Walthers Cornerstone HO 90" Turntable #3171

I am just back into RR. I started with an Atlas 4 x 8 plan. Had it pretty much all layed out when my son said the Turntable looked like a toy, so I purchased the 90" Walthers. My question is what do I do with all the cork roadbed leading up to the turn table. The approach is only about 14" from a turnout. Do I try and taper the roadbed or completely remove it all or try to raise the turntable to meet the cork. Help.

Thanks.

Lou (a 76 year old Kid)

Most layout I have seen do not use the cork raised roadbed in their train yards

Most train yards are flat, you do not find drainage channels between the various tracks,

Having said that when you enter the yard area and you are using cork roadbed you need to have the track elevation decline slightly to meet the lower yard elevation.

Some model railroaders buy sheet cork and use it for their yard areas, I, myself just used the top of the 1" foam board. Painted and then covered with ballast. I then carved drainage ditches around the perimeter of the rail yard.

The Cornerstone turntable has a lip, and sits on the foam, in my case. I only needed to raise the tracks leading to the turntable slightly, I used a few old business cards to raise the lead in tracks.

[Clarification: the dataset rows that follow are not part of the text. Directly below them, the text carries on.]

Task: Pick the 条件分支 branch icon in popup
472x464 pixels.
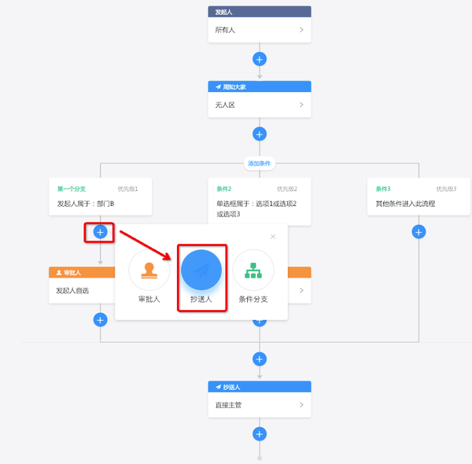Action: (253, 270)
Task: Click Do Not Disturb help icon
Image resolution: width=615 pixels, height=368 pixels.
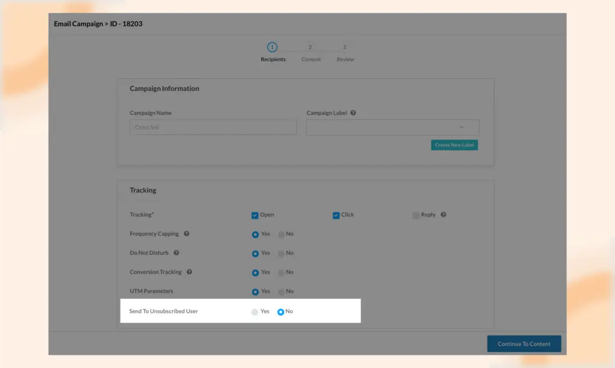Action: pos(177,253)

I used cork sheets in the yard and around the turntable pit. Just set the tt down on the cork and the lip thickness should be about the same thickness as the ties on your track. You just cut the ties away at the tt lip and glue them with ACC.

-Bob

I do it the same way as farrellaa except that I use Woodland Scenics foam sheets.

Rich

I’d opt for tapering the cork down to grade level. I used coarse sandpaper (#36, since I have several hundred sheets of the stuff [:-^]) and it took only a couple of minutes to do the track shown in the photo below. It’s the curved track leading from the mains (light-coloured ballast) to the industrial area (cinders and dirt ballast), and the grade extends about 16". The turnouts at both ends are beyond the ends of the slight grade.

Since HO cork roadbed is about one scale foot thick, and your 14" available area is pretty much one hundred HO scale feet, that’s only a 1% grade, not likely to cause problems for any locos or rolling stock.
If you raise the turntable, you’ll also need to raise the roundhouse, so you might as well bring the track down to grade as soon as possible. [swg]

Wayne

If you taper the roadbed, be sure to use gentle transitions so couplers won’t uncouple when moving vertically (this will be more of a problem if you run long wheelbase cars). A few places on my layout where I should have tapered the track down to a lower level, I opted to keep it level so I didn’t have any potential problem areas in the future. Wayne: Very nice layout and scenery!

Isn’t 1 HO scale foot closer to 1/8"? (12"/87=0.1379" I remember someone saying .011 is about a scale inch too).

Thanks for your kind words, Delray.

You’re right about 1/8" being close to an HO scale foot, and I just now re-measured the cork - the piece to which I referred in my earlier post is 5/32" on a tape measure, and about 1’4" on an HO scale rule, while the next piece down in the pile measured 3/16" or about 1’6" HO. It looks like they may be from different manufacturers, as the colours aren’t the same, either. [banghead]

That will make the grade just a little bit steeper, (1.5%, as there’s 14" - about 100’ HO in which to work)but as long as the taper is constant, it shouldn’t cause any operational problems.

Wayne

I have 1/8" thick Homabed for mainline roadbed and cut their tapered pieces to 6" long to lower the track for yards and sidings. That produces a 2% grade over 6". Not a problem with any of my equipment including 85’ passenger cars and long passenger diesels.